Declaration of VAR

and some other stuff

Server-side analytics in .NET Core

2018-07-29 18:28:00 +0200

2018-07-29 18:28:00 +0200 | Comments

Google Analytics is a good tool for analyzing your website audience, but it uses client-side code (JS), which is not always reliable, because you don’t control what’s happening there, and users can simply disable GA scripts (web-browsers even start to block such tracking out-of-the-box).

More reliable way to analyze your visitors would be a server-side analytics.

Why to use server-side analytics

I mean, come on, you own the server, so your analytics numbers will be much more precise (or actually, absolutely correct) - it’s just inevitable, because every request goes through your server, and you can count and analyze them. On top of that you won’t be dependent on a 3rd-party instance, so you won’t share your (and your visitors) data with it.

Speaking about numbers being more precise. Right now GA tells me that there were 3 visitors on my website today. Whereas according to my analytics I had 34 visitors without bots and 45 in total.

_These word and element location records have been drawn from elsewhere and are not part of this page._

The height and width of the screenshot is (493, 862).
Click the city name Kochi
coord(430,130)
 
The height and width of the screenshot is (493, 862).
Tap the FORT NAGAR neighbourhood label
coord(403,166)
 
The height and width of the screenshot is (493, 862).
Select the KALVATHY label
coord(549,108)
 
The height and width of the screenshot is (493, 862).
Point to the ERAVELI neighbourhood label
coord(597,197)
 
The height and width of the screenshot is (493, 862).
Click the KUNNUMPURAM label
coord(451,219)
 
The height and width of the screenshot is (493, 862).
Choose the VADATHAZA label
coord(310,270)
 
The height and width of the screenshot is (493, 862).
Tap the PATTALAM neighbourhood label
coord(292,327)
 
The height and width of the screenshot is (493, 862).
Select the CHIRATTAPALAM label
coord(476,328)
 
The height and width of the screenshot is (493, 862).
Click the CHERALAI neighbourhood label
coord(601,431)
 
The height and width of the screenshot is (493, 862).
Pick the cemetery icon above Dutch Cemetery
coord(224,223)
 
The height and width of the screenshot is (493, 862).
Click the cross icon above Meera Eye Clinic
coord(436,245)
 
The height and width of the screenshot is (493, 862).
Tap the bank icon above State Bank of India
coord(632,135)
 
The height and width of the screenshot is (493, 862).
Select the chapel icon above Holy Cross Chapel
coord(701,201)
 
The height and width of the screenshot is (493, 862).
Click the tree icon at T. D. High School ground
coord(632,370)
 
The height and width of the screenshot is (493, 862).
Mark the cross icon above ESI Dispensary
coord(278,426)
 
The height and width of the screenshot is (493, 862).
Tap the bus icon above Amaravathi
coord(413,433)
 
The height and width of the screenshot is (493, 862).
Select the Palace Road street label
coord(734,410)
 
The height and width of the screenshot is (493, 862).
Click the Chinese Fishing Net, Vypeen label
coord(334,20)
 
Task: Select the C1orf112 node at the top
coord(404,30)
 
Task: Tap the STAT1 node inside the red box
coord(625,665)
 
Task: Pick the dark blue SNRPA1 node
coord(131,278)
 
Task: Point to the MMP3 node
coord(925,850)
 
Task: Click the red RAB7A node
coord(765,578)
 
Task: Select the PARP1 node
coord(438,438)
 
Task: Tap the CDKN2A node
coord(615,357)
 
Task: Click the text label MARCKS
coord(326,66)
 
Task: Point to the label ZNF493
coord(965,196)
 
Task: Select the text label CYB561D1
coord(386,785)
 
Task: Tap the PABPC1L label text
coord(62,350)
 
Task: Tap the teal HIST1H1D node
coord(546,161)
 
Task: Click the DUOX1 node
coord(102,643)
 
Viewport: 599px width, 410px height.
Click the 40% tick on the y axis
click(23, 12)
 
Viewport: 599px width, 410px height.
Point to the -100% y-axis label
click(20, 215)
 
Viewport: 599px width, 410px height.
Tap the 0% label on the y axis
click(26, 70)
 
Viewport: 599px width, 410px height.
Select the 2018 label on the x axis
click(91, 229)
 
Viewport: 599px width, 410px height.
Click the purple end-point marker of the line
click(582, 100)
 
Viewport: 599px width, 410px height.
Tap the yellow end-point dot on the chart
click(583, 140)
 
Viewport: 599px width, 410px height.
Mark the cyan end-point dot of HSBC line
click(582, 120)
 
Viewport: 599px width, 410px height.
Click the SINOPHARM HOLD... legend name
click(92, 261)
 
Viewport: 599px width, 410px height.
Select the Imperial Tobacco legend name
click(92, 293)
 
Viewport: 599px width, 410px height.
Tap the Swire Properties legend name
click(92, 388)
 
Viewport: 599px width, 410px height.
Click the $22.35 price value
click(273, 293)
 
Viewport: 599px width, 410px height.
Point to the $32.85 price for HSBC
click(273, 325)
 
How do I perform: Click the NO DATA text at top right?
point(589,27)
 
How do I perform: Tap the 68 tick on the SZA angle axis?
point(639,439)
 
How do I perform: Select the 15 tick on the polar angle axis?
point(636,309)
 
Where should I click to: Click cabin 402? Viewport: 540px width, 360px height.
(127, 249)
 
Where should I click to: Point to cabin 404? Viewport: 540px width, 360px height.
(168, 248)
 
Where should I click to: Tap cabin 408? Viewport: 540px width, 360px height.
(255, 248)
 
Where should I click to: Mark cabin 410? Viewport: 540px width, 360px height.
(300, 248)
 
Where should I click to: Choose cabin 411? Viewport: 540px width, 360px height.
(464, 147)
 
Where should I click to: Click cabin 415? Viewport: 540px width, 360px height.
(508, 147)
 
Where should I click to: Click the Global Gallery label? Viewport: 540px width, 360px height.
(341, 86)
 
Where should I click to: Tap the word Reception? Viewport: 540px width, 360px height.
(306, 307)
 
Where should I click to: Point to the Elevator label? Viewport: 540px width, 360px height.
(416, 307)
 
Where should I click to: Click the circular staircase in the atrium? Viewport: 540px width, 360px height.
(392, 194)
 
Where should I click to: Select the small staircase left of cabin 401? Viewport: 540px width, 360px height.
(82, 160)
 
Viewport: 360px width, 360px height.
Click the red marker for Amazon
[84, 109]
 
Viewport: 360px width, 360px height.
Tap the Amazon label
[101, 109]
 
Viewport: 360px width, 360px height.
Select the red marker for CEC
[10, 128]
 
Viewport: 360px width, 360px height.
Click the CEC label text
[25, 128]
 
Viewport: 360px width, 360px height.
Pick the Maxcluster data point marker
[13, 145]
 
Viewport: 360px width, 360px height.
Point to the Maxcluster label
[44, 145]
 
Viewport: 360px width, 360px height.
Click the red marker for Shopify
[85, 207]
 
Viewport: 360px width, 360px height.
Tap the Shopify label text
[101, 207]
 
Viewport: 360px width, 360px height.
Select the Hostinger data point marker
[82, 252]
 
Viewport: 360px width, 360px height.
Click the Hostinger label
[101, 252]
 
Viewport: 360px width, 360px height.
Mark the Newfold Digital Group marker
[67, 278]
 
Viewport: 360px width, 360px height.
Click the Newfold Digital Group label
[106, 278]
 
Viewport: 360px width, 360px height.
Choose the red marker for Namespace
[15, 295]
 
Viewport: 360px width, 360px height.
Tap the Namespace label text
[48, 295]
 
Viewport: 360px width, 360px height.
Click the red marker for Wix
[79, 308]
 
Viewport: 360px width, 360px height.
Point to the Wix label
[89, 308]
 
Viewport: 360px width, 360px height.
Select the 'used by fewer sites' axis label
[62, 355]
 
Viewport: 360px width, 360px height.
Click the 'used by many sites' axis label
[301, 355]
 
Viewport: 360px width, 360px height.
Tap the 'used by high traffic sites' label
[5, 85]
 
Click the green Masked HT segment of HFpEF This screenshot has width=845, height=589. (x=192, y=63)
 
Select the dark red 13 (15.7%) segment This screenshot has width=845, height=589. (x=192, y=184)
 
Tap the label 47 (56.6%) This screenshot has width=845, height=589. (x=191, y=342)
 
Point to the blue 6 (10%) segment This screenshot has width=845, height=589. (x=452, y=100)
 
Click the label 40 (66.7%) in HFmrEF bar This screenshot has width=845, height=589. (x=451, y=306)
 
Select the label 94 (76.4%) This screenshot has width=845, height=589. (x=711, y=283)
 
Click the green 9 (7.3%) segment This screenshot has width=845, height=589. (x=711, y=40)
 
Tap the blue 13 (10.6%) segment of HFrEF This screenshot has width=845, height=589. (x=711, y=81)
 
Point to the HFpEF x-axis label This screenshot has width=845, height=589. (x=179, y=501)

There are downsides though.

First one is the increased workload on your server. The more visitors you have (requests per second), the more loaded your server will be (database, mostly). And if you have quite a large daily audience, you might simply run out of hardware resources to process all that. But if you do have a large daily audience, then I guess you can spend some money on your infrastructure.

Another disadvantage of your own analytics comparing with the GA scripts is that you’ll have to do lots of things yourself. For example, separating real human visitors from web-crawlers/robots or getting geography of your visitors based on their IP-addresses (by the way, several users can have the same IP-address). But we’re not so easily scared by the difficulties, are we.

So let’s see how to analyze your website visitors in .NET Core MVC project.

Adding analytics in .NET Core

This can be done by using a custom middleware.

Custom middleware

If you don’t know what middleware is, Microsoft has a good documentation about that.

But I can explain basics a bit faster. You must remember that scene from The 13th Warrior, where vikings were sitting at the table and passing a bowl with water in a quite peculiar manner: everyone was washing from it and then spitting and blowing their nose in it, so every viking next in chain was getting bowl with more and more disgusting contents. In our case this bowl is a web-request, and vikings are middlewares.

Request (bowl) goes to the first middleware (viking), gets processed (spitted into), then goes to the next middleware (next viking), and so on. The last middleware (viking) in the chain/queue gets absolutely horrible bowl full of nasty things, does his part and sends it back via the same queue/chain (so it goes in reverse order). Others can add something to the bowl (now it’s a response) on its way back, but they prefer not touch it much.

So, what we will be doing here is adding a new middleware - a new viking to sit at the table, wash from the bowl and spit into it.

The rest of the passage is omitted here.